Sen. Amy Klobuchar made a compelling case to protect the Affordable Care Act in her opening statement during today’s hearing for Supreme Court nominee Amy Coney Barrett.
Like many of her colleagues, Senator Klobuchar spoke to the hearing’s rushed nature; however, also voicing her concerns for the protections afforded to Americans by the Affordable Care Act.
“You know they are trying to push through a justice who has been critical of upholding the Affordable Care Act, and they’re doing it in the middle of a pandemic,” she said.
The senator also added a personal testimonial when talking about how both her 92-year-old father and her husband were diagnosed with coronavirus during the pandemic.
“He ended up in the hospital for a week on oxygen with severe pneumonia,” she said of her husband.
And when speaking of her father the Senator said “I stood there outside his window in a mask, and he looked so small and confused,” she said. “I thought it was going to be the last time that I saw him. He miraculously survived.”
That was just the beginning; Democrats are keen on keeping the focus on American health care and mentioning the late Ruth Bader Ginsburg’s desire to wait until after the election to confirm a new justice.

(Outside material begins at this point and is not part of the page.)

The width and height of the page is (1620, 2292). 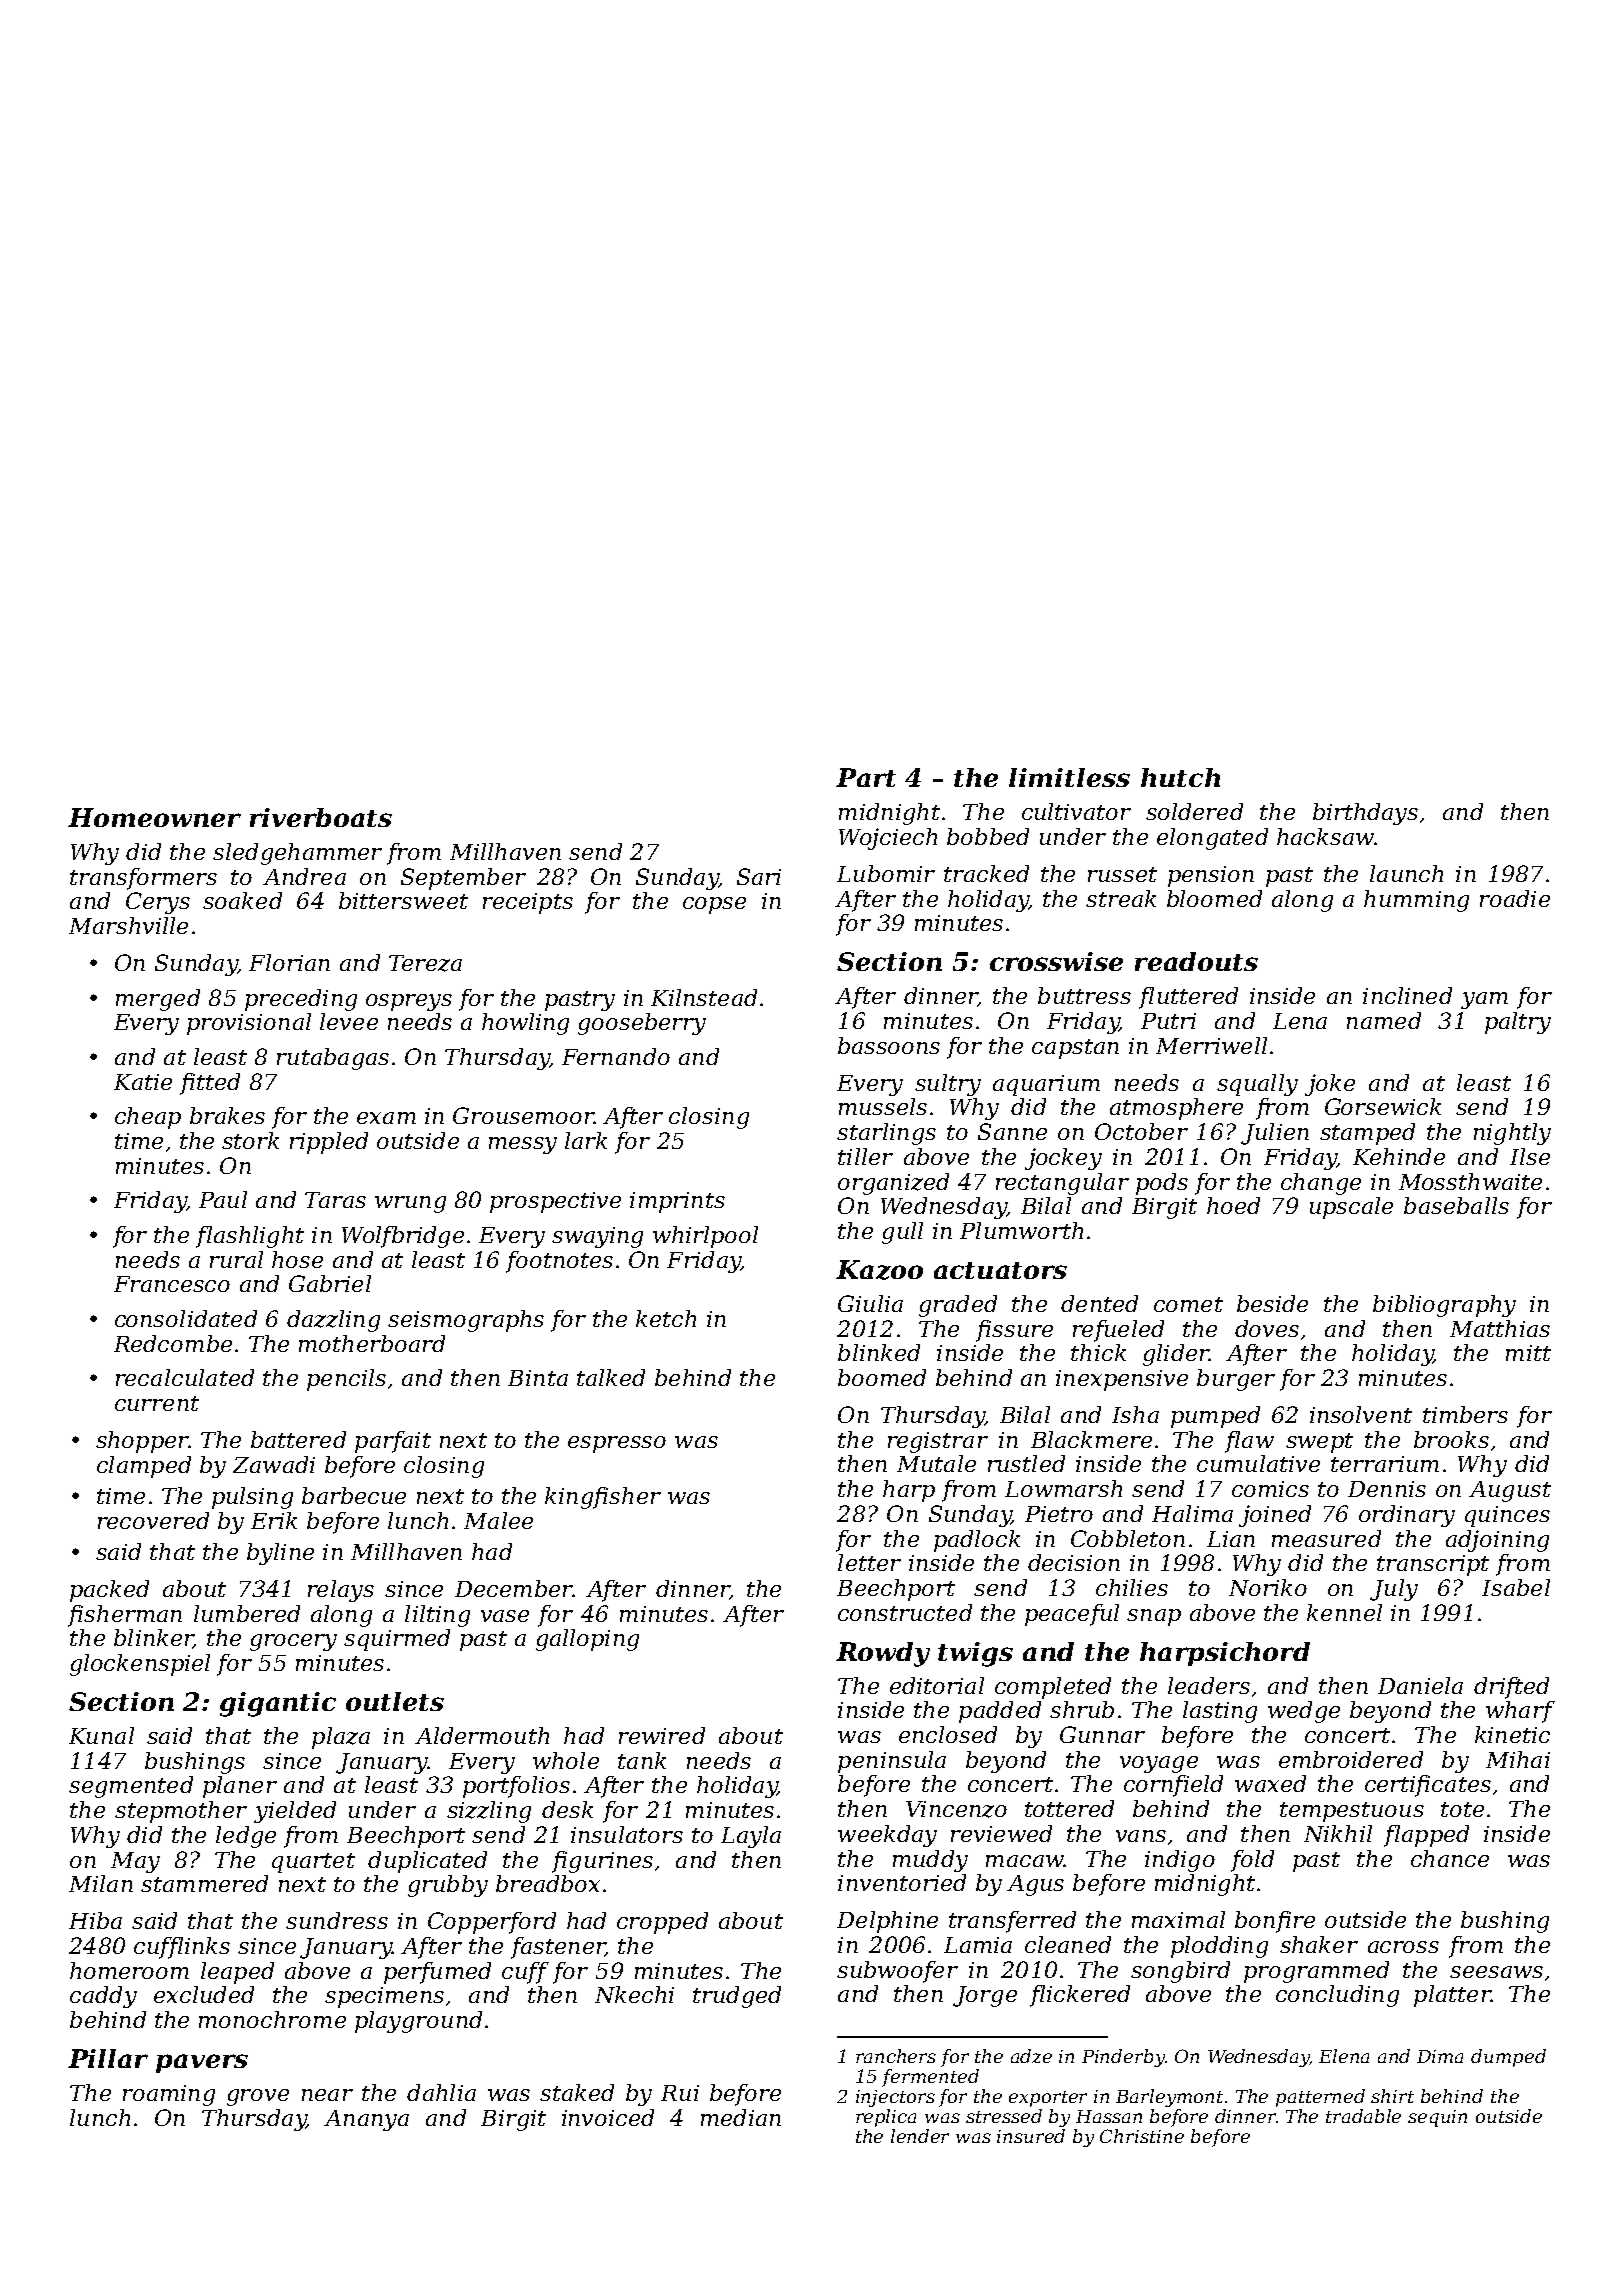 What do you see at coordinates (611, 1377) in the page?
I see `talked` at bounding box center [611, 1377].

The democrats made both clear and remained focus on that mission.
Vice President nominee and California Senator Kamala Harris also made strong remarks regarding health care.
“Republicans finally realized the ACA is too popular to repeal in Congress, so now they are trying to bypass the will of voters and have the Supreme Court do their dirty work,” and continued “If Republicans succeed in striking down the ACA, insurance companies will be able to deny coverage to children with serious conditions.”
Mrs. Harris also said the hearings should have been delayed due to COVID-19 and that the precautions to keep everyone safe had not been met.
Senator Lindsey Grahm of South Caroline said, “There’s nothing unconstitutional about this process. This is a vacancy that’s occurred through a tragic loss of a great woman, and we’re going to fill that vacancy with another great woman. The bottom line here is that the Senate is doing its duty constitutionally,”
This all set the stage for Judge Amy Coney Barrett to speak.
After being sworn in, Judge Barrett made her opening statement covering several topics.
When speaking of her mentor, the late Justice Antonin Scalia, Jude Barrett said –
“More than the style of his writing, though, it was the content of Justice Scalia’s reasoning that shaped me,” Barrett told lawmakers. “His judicial philosophy was straightforward: A judge must apply the law as written, not as the Judge wishes it were. Sometimes that approach meant reaching results that he did not like. But as he put it in one of his best-known opinions, that is what it means to say we have a government of laws, not of men.”
And when remembering Justice Ginsburg, Barret said,
“I have been nominated to fill Justice Ginsburg’s seat, but no one will ever take her place,” she said. “I will be forever grateful for the path she marked and the life she led.”
And when studying arguments, the Judge said,
“In every case, I have carefully considered the arguments presented by the parties, discussed the issues with my colleagues on the court, and done my utmost to reach the result required by the law, whatever my preferences might be. I try to remain mindful that, while my court decides thousands of cases a year, each case is the most important one to the parties involved. After all, cases are not like statutes, which are often named for their authors. Cases are named for the parties who stand to gain or lose in the real world, often through their liberty or livelihood. When I write an opinion resolving a case, I read every word from the perspective of the losing party. I ask myself how I would view the decision if one of my children was the party I was ruling against. Even though I would not like the result, would I understand that the decision was fairly reasoned and grounded in the law? That is the standard I set for myself in every case, and it is the standard I will follow as long as I am a Judge on any court. “
It’s clear the Republicans believe in their constitutional mandate, and Democrats believe the voters should decide the court’s future with their votes, as republicans did in 2016.
On Tuesday, lawmakers will have 30 minutes each to ask SCOTUS nominee Barret questions.
Votes are scheduled for October 22nd.